**WHAT TO DO:**
Take the lines below beginning at the line that has "Task: Select the" and stopping after the line that has "Screen dimensions: 970x768", and print them exactly as they are, with no other lines.

**DATASET EXTRACT:**
※ ※ ※
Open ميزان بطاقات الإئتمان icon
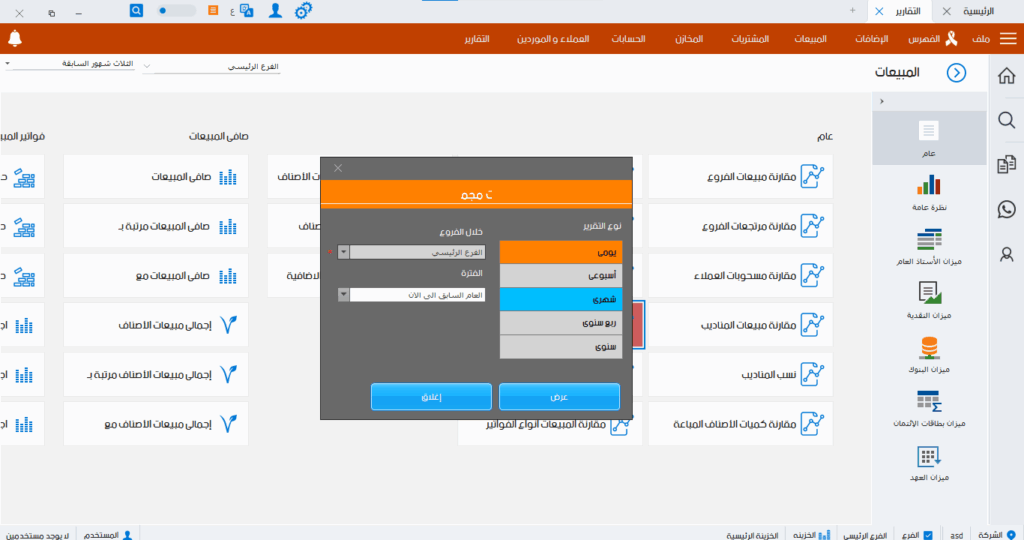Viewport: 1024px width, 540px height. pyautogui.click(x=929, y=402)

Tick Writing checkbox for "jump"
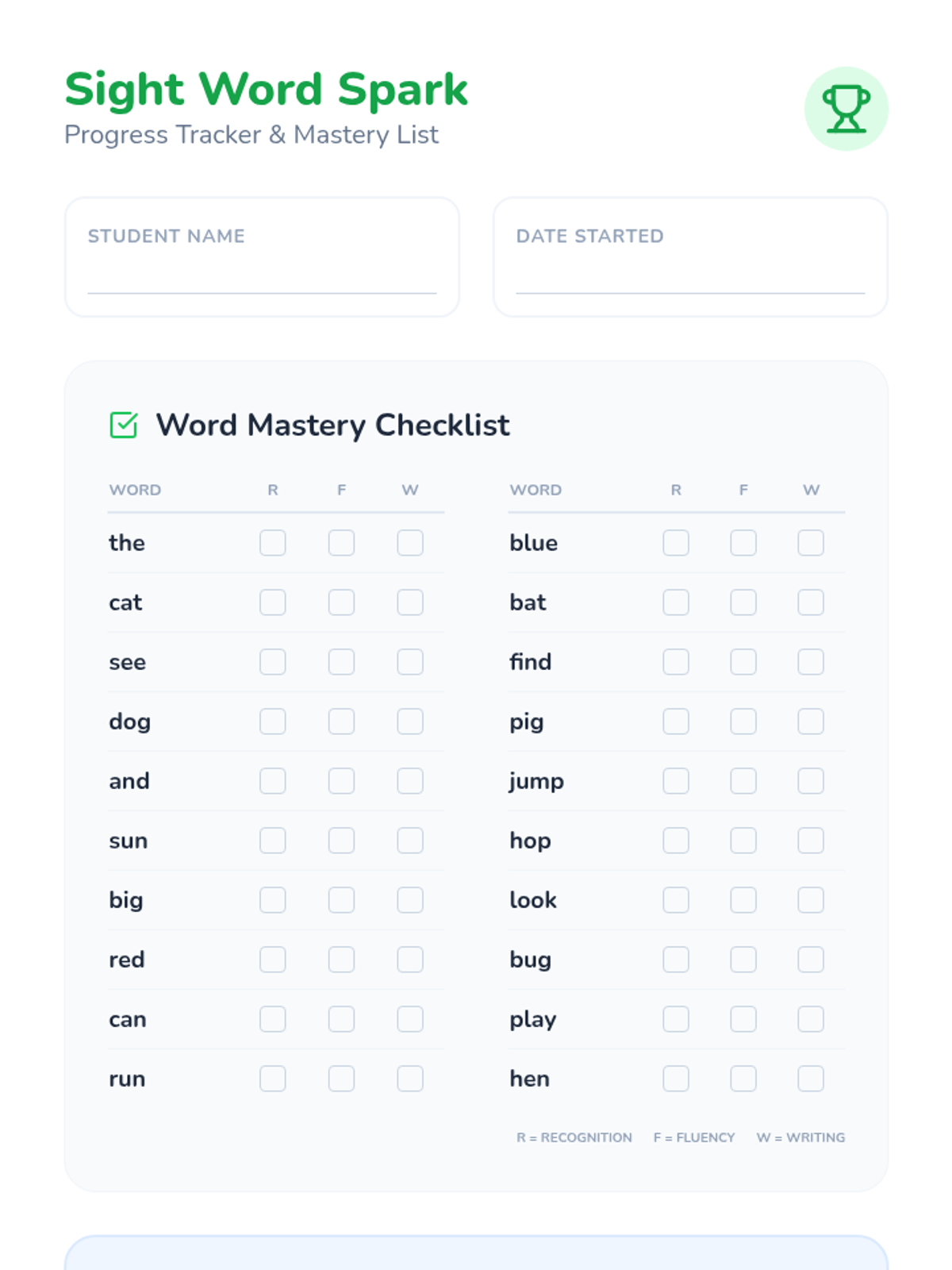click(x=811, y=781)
※ ※ ※
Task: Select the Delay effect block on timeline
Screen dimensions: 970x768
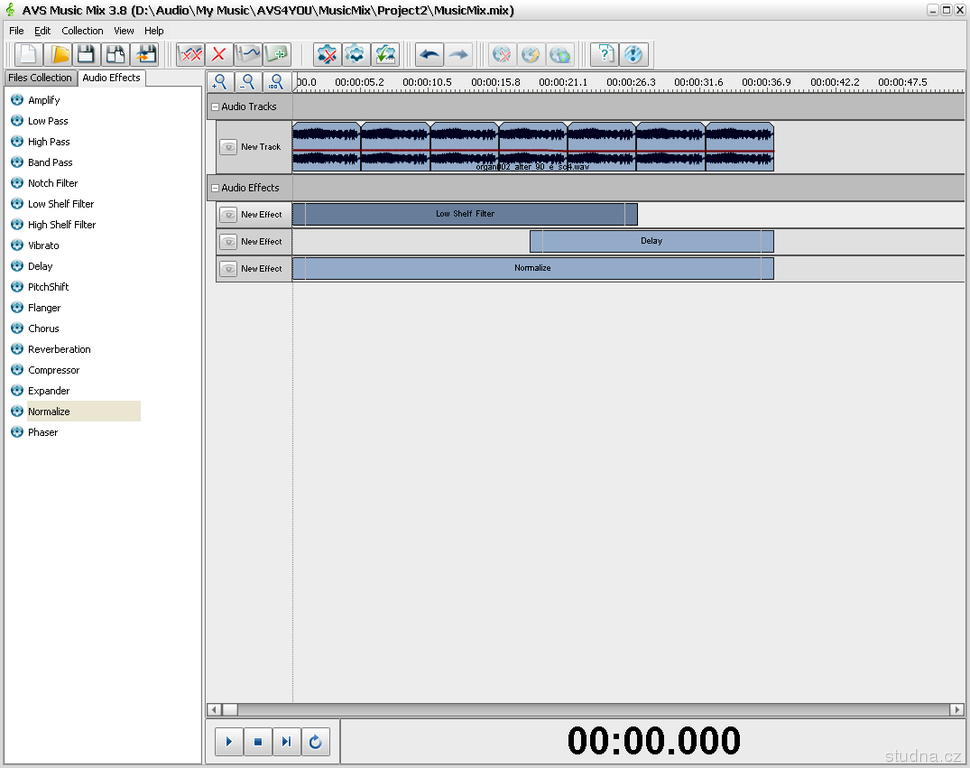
※ ※ ※
**TASK RESPONSE:**
Task: Select the Delay effect block on timeline
Screen dimensions: 970x768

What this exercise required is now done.